The effects of immigration on education are another undeniable ill. Not only is there the well-known story of our declining results, with our shrinking NAPLAN scores and PISA drop there for all to see, there are the subsidiary impacts it has as well.
Australia, for example, now has some of the least-disciplined classrooms in the world. A phenomenon that has led to widespread teacher burnout, the noted drop in results, and a mass exodus from the profession. Teachers are even assaulted now in our schools. A result of which, of course, are the teacher shortage seen across our states.
Things aren’t any better in the schoolyard either. Indeed, schools are now the site of knife possession and the associated stabbings. A problem that continues outside the school gates as a growing cohort of children engage in inter-ethnic violence out in the community. The killing of Pasawm Lyhym, stabbed to death outside a bus stop, is just the latest in a series of such incidents in Melbourne alone.
As all this shows, demographic diversity - our ostensible greatest strength - is a failure on any number of levels. It increases crime. It enables inter-ethnic violence. It assaults our teachers and stupefies our school. It even destroys productivity. In fact, indiscriminate immigration is the source of almost all our maladies, yet is never reported as such.
An obvious solution would be the reprioritisation of homogeneity. This does not mean an explicit return to the White Australia Policy - those days are long gone - but it does mean a largely Eurocentric immigration program and an end to the lie that what we now have is any way good.
For those who query such a move, how can anyone not view modern Australia as a disaster? How is life in the heterogeneous West in any way better than homogenous Japan or Hungary? How is our liberal order anything other than a failed program that’s increasingly dangerous and an obvious example of a decline?

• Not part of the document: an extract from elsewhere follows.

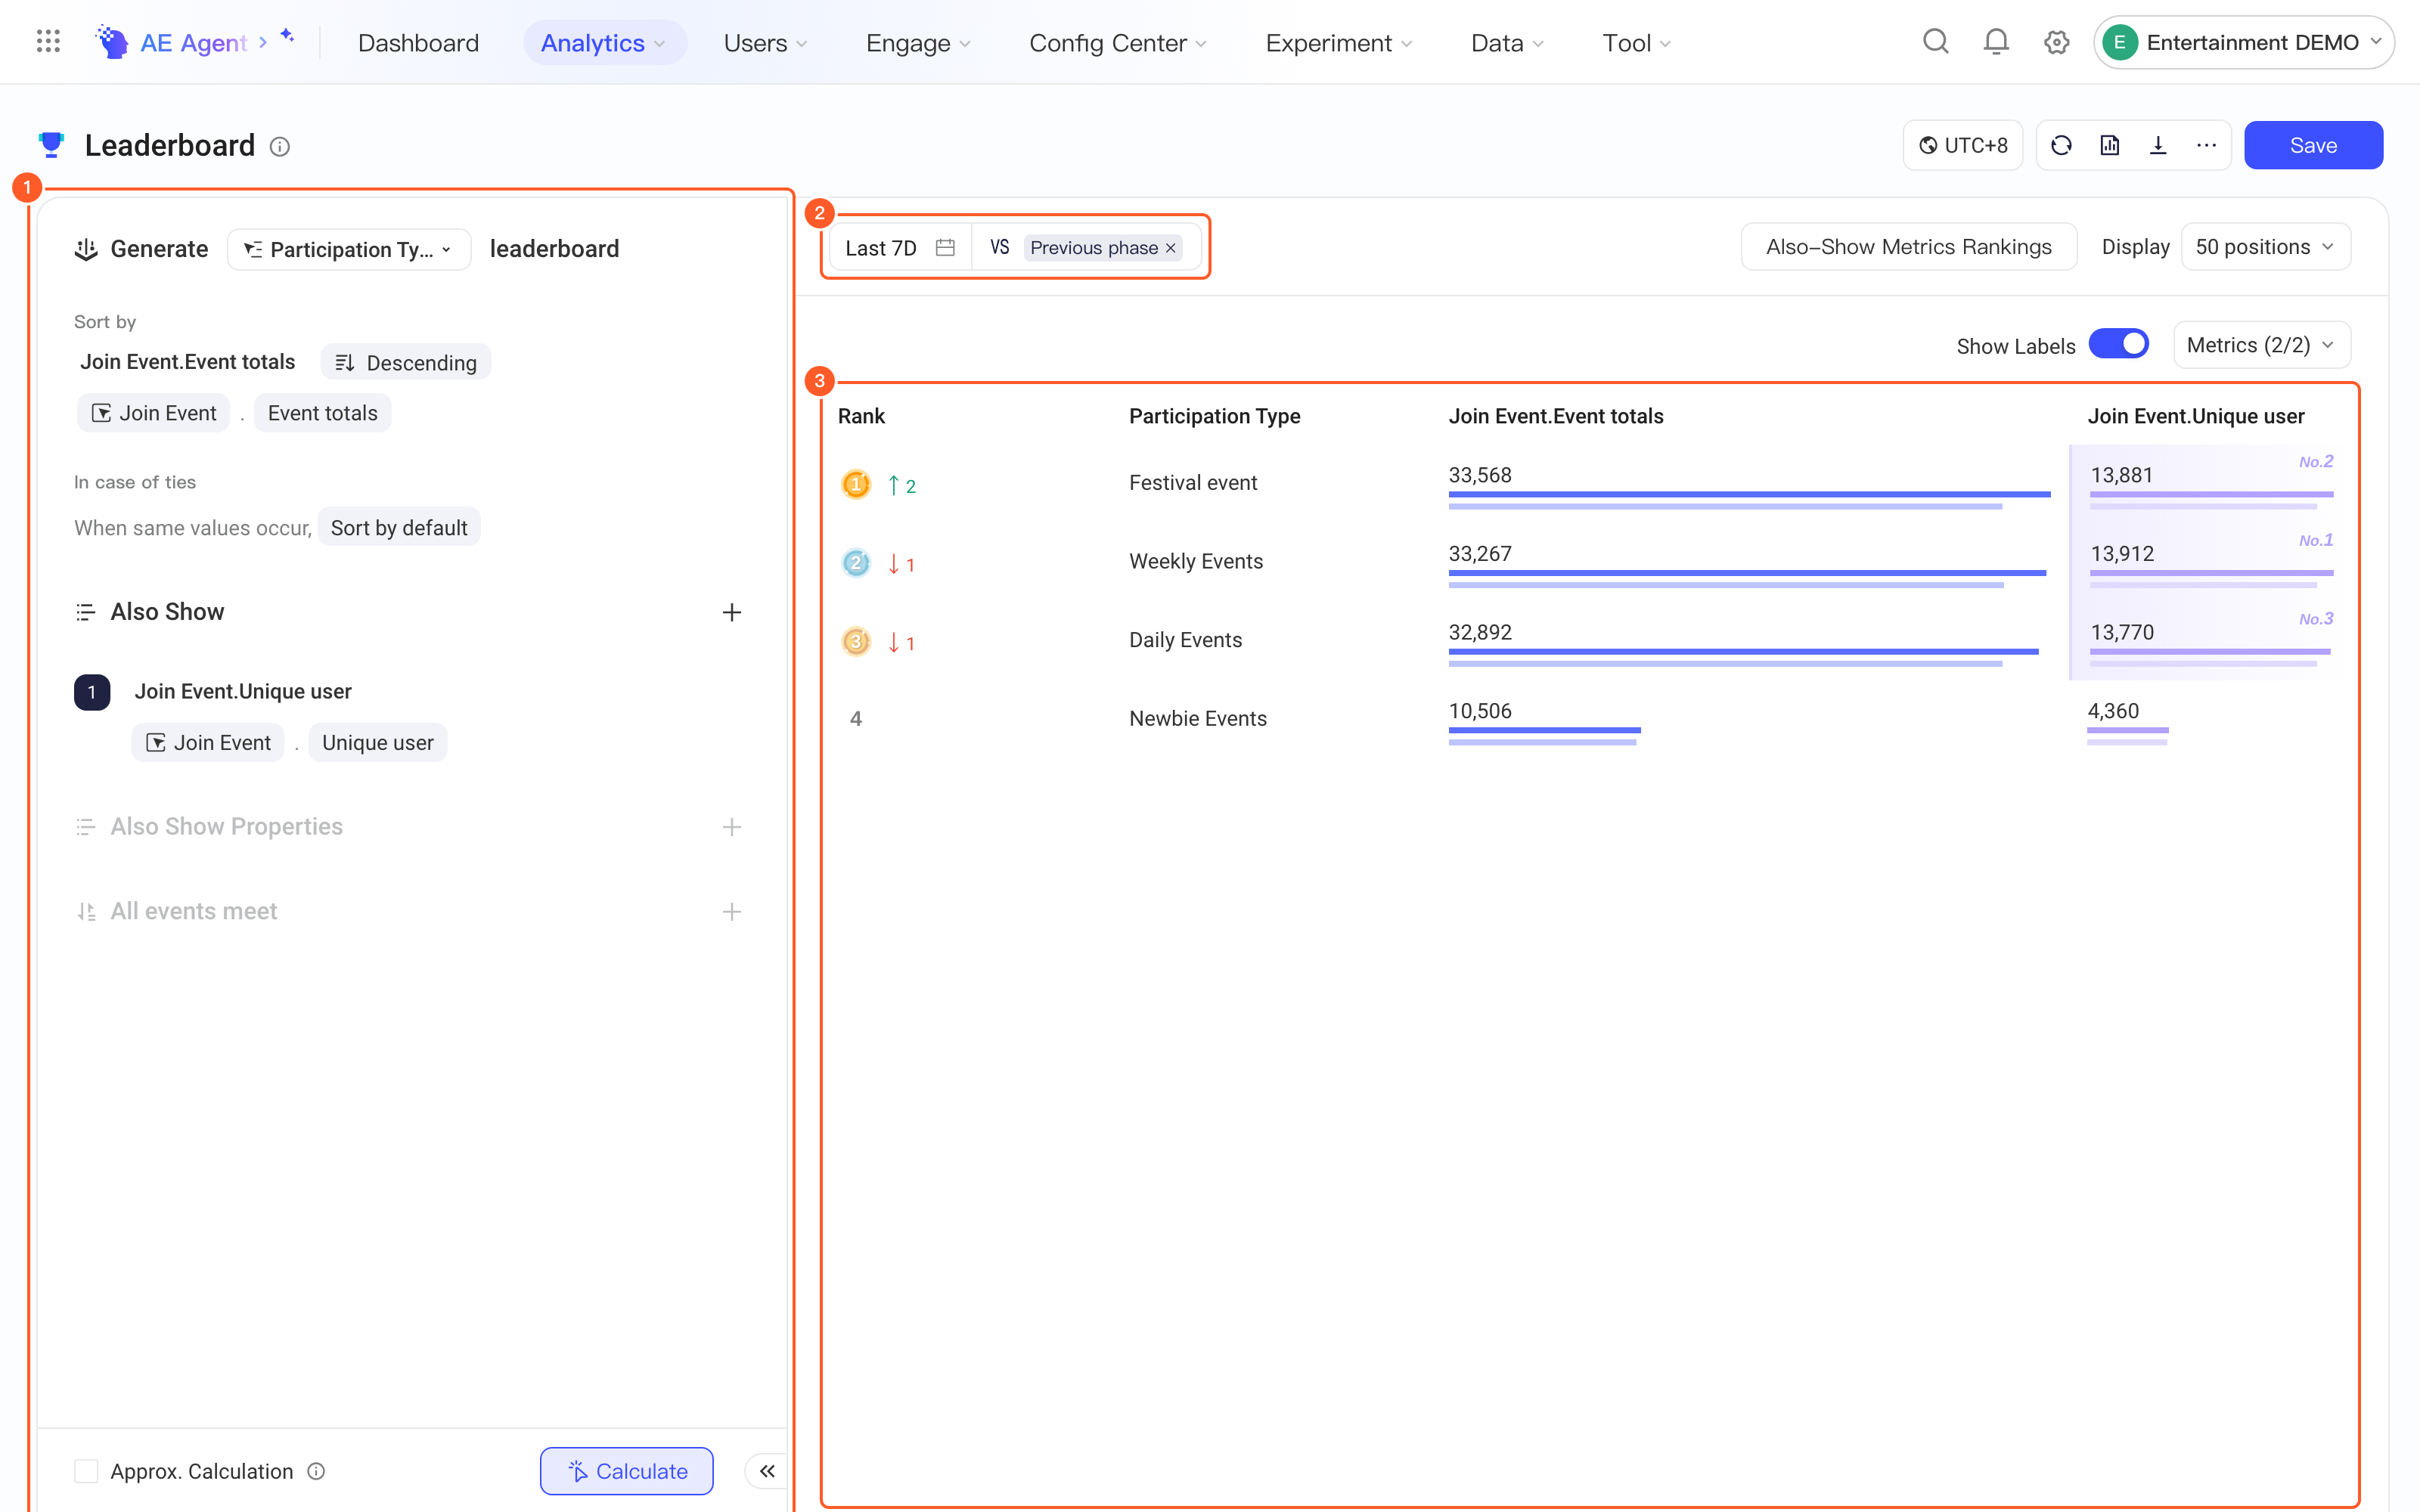Enable the Approx. Calculation checkbox
The height and width of the screenshot is (1512, 2420).
(x=86, y=1471)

As for the practicalities, the required reforms are surely not beyond the wit of our better minds. And with nations such as Hungary and Japan, we have extant examples from whom we can learn.
What we can’t afford though is to continue as we are. We can no longer be a nation in which the common good is held hostage to a cadre of cynical elites. We can’t be a country where pedestrians are run over by an imported element brought in to boost the profits of certain sectors. The days of citizens being collateral damage for a political elite that views our society through the narrow lens of GDP clearly have to end.
You would only have to take a trip out into the South Western Suburbs of Sydney as one example and be a little bit observant to realise that the majority of immigrants the Government are letting in aren't highly skilled.